DIY Web Scraping: Fetching and Extracting Data

Given the sheer multitude of accessible data available on the world wide web, the “web scraping” phenomenon has caught on like wildfire. Web scraping is a method for extracting data from websites. The scraping can be done manually, but is preferably done in a programmatic way.

Many free programs are out there to assist you with your forays into web scraping.  For a recent project we used IMacros to automate the fetching/extraction of needed data from the Residential Construction Branch of the U.S. Census.  This website provides data on the number of new housing units authorized by building permits.  Data are available monthly, year-to-date, and annually at the national, state, and most county and county subdivisions.  Prior to January 9, 2017 all building permit data at the county level or below was only available as individual text files.  This meant we had to manually download over 3,142 individual text files in order to obtain the data for all the counties in the U.S. It was a tedious task, to say the least.

Such a manual process would have been too labor intensive to take on without any automation via web scraping.
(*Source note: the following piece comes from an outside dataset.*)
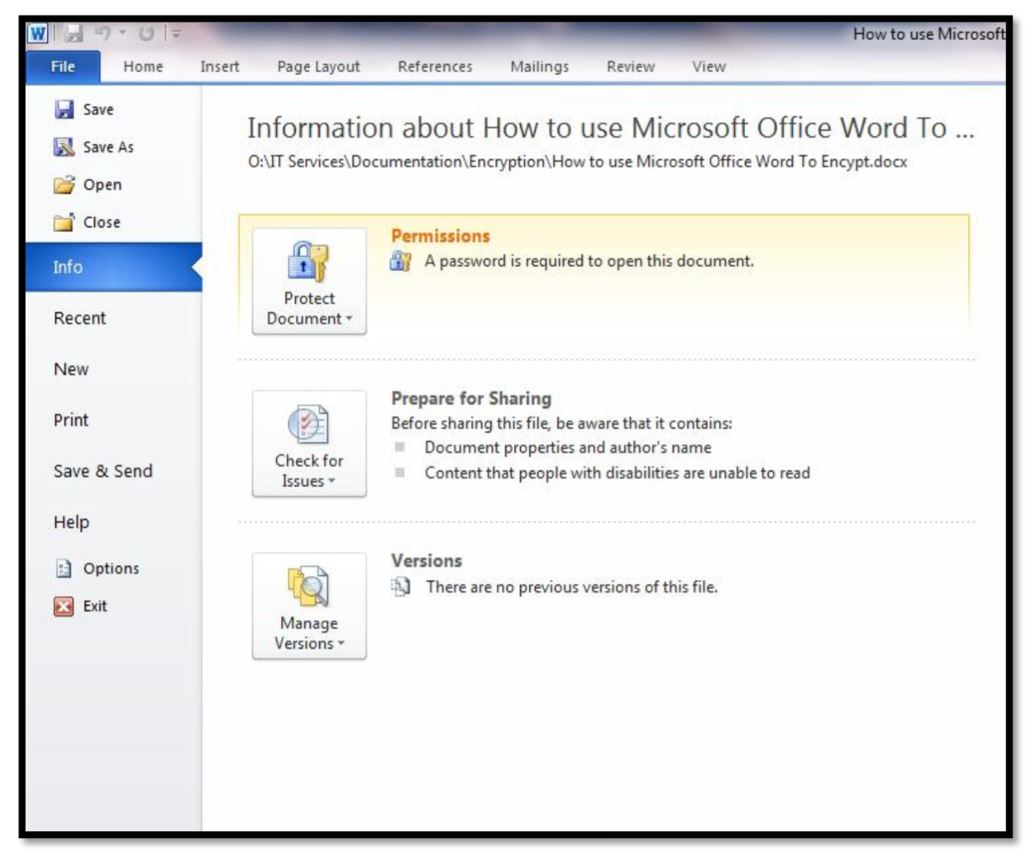
Task: Click the document file path text
Action: (x=577, y=162)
Automating the entire process using IMacro was pretty straightforward and simple. Here’s an outline of the steps:

  • Install the IMacro extension to the Firefox web browser.
  • Test the IMacro recording function by going through the process of selecting and downloading the first file.
  • View the recorded code and create a loop +1 so that the code repeats itself and downloads each text file.
  • Save the files in the same file/folder location to make the process of merging data files into a single file much easier.
  • Extract data easily for every county, with the ability to roll up by state, region and nationally.
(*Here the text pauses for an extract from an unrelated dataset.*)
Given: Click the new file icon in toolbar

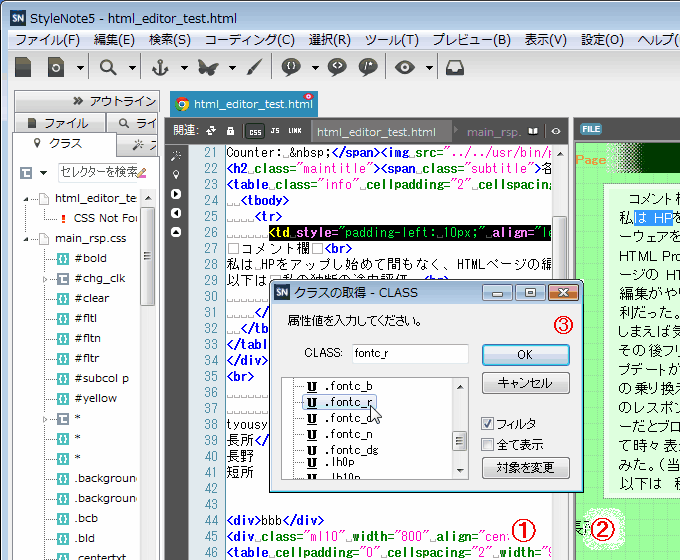Looking at the screenshot, I should [x=23, y=67].
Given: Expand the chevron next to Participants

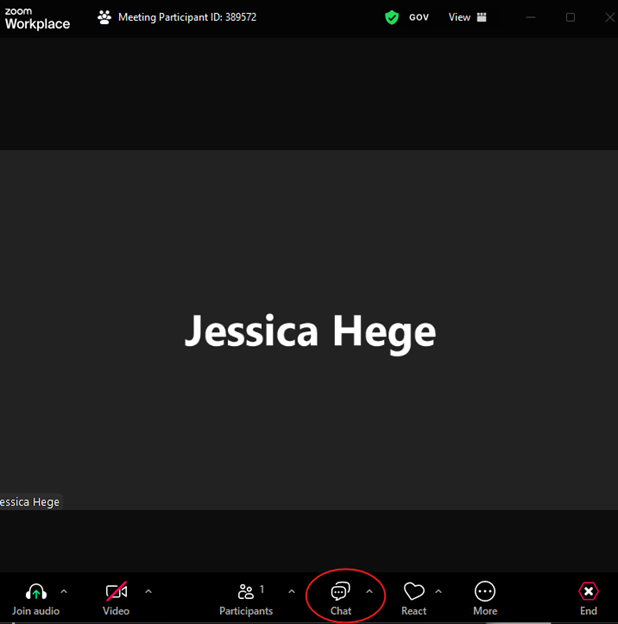Looking at the screenshot, I should (292, 591).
Like many data sites, the Building Permits Website now provides access to the FTP directory where you can navigate and download all 3,142 text files without having to enter specific parameters for each file.  However, if you come across websites that do not, we recommend that you get familiar with the site to determine what format the data is in: i.e. tables, individual pages etc.  If you need to scrape from numerous websites, take the time to get familiar with each one, because any change in formatting from site to site can cause havoc if you are not aware of the potential problem of downloading misaligned or incorrect data. Never forget the rule: garbage in, garbage out. Test before you scrape!